By Mikayla van Loon
As a young boy choosing cricket despite growing up in an Irish household, Shane ‘Donna’ Donovan was all in from the moment he stepped foot on the pitch.
The Mooroolbark Cricket Club player has now gone from instrumental team mate and beloved coach to club legend after reaching a milestone of 400 games.
As only the fourth player in Mooroolbark’s club history to do so, Donna said he felt privileged to be among some of the greats, achieving something he never thought possible.
“It wasn’t in my wildest dreams, not as a young fella. It was hard just getting a bowl to start with, you had to earn your stripes,” he said.
“The day (of the 400th) was lovely, which is not something I’d normally say. It’s pretty humbling.
“There were a lot of emotions in joining three club legends. Bob Gatherham, he was my junior administrator and Ian Stewart, who really helped me in the seniors. He’s the first captain who really gave me a go and I learned a lot from him off the field too and Ken (Trollope), goes without saying. He’s an icon.
“So it was pretty humbling, which people here probably don’t expect that word from me.”
Playing in the Fifth XI side on Saturday 11 January, Donna marked the milestone with a guard of honour made up of friends and players, which he walked through alongside his father Jerry who “in the last five years has finally got the grasp of the game”, he said jokingly.
Joining the 400 game club adds to Donna’s other achievement of being the “only man in 138 years to captain three flags”.
On the field, Donna said “I’ll never call myself a batter” but rather “a run scorer or a dirty slogger” and a “slow swing” bowler.
But back in the day he said he became known for his regular commentary on the field.
“He’s very well known for commentating when he bats. Not so much anymore because he doesn’t score as many runs as when he was younger, but people still know him for that,” good friend and fellow player Bryn Griffiths said.
Donna would often tell the other team’s fielders where they should stand to catch him out or give them pointers on bowling while playing, something he said was of course, all in good fun.
In describing Donna as a player, all Bryn could say was he was “very unique”.
“When he was, probably 20s and 30s and dominating threes and fours, very unique. Not a batsman but a run scorer. He played every ball on its merits, like every ball was a bad ball, so he’d try and belt it over the top of mid wicket and was pretty successful,” he said.
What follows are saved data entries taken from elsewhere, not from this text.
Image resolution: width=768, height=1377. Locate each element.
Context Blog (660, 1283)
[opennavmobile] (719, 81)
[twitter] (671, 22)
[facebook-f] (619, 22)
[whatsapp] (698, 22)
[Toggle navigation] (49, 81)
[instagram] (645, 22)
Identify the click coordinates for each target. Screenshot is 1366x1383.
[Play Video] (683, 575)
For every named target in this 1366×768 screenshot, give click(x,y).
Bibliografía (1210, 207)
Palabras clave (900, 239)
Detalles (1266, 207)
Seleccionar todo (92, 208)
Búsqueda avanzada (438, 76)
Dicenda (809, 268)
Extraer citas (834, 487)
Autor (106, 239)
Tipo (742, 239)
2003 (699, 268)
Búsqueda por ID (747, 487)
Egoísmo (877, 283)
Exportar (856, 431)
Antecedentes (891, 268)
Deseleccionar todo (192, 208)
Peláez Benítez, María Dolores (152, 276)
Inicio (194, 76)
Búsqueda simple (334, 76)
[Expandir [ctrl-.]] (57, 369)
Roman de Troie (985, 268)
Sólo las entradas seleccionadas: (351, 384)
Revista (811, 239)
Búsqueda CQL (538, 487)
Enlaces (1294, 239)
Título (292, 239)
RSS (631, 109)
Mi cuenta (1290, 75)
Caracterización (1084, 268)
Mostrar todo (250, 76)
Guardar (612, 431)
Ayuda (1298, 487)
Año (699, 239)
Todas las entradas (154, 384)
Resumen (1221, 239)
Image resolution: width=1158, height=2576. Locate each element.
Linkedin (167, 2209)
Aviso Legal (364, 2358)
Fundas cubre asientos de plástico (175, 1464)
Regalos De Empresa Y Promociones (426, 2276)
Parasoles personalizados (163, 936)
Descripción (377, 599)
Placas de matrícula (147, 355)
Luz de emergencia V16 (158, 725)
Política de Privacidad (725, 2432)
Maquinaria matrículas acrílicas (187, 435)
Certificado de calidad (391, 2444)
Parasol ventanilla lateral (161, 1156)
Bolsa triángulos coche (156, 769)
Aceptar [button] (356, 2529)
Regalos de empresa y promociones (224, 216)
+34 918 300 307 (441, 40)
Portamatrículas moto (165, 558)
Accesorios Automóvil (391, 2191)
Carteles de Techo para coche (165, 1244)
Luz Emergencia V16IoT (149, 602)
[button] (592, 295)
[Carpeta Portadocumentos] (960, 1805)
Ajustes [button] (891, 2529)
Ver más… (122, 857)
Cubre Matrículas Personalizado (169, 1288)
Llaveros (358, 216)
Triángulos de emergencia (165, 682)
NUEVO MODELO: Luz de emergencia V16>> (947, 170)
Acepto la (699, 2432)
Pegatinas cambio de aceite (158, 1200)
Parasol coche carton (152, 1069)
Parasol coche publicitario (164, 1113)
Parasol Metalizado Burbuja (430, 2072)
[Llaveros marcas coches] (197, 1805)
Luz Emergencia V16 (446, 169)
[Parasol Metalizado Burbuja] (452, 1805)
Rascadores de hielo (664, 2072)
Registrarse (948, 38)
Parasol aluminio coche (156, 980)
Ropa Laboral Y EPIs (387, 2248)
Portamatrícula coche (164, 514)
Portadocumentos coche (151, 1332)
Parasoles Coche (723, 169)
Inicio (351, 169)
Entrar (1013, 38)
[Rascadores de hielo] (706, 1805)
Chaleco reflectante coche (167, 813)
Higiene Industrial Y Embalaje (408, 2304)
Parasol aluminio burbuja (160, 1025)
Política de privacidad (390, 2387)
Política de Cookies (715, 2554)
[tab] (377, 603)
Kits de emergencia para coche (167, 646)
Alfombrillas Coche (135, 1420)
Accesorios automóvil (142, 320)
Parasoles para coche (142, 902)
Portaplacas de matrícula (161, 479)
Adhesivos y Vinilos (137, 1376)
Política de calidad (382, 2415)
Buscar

“He was the same as a bowler, pretty confident, swung the ball of heap and the commentary was unique.
“So everyone knew the commentary when he was bowling. If it was a good ball and even if they played a good shot, it’d be ‘ah he’s played a good ball well’. In the batting, every ball was just commentated, where he got, he’d tell them where to bowl the next one or tell them where to put the fielder.”
Seeing the ups and downs of the club when team numbers were limited and the strength of club stalwarts to turn it around, Donna said has made for an incredible environment.
While still enjoying his playing days, Donna has mostly turned his attention to coaching the juniors for 11 years and running the blasters program for 17 seasons.
“Some of these kids are cricket mad, and for that hour (in blasters), you want to make it the best experience for them,” Donna said.
“And then what happens when they come along and play under 10s or under 12s, we’re the first meeting point in the club for the parents and you want them to go, ‘oh, wow, this is great’.”
For Bryn, that’s where Donna has made the biggest impression on the club – supporting the youngest players through the club, especially as they make their debut in seniors.
“He won’t say it but that’d be one of the biggest things we praise him on. So blokes ranging from 16,17, now up to 44, 45 have come through under 16s with him as a mentor.
“There’s a bit of a big step coming from being protected in juniors to playing with men against men away from mum and dad and all that sort of thing.
“And he’s been really brilliant over about 30 years of bringing all those kids through, so a scattering of people, from a from my age down to 15, 16, we’ve all gone through that same journey of coming out of under 16s playing in the threes or fours with Donna, getting introduced to senior cricket and senior teams.”
But more than teaching the next generation of cricketers, Donna said it’s the people, the friendships and camaraderie that keeps him hooked and involved.
“Everyone should feel blessed. So every morning you wake up, it’s a good morning, even if it seemed bad at the time, but we’re pretty blessed to be able to do this.”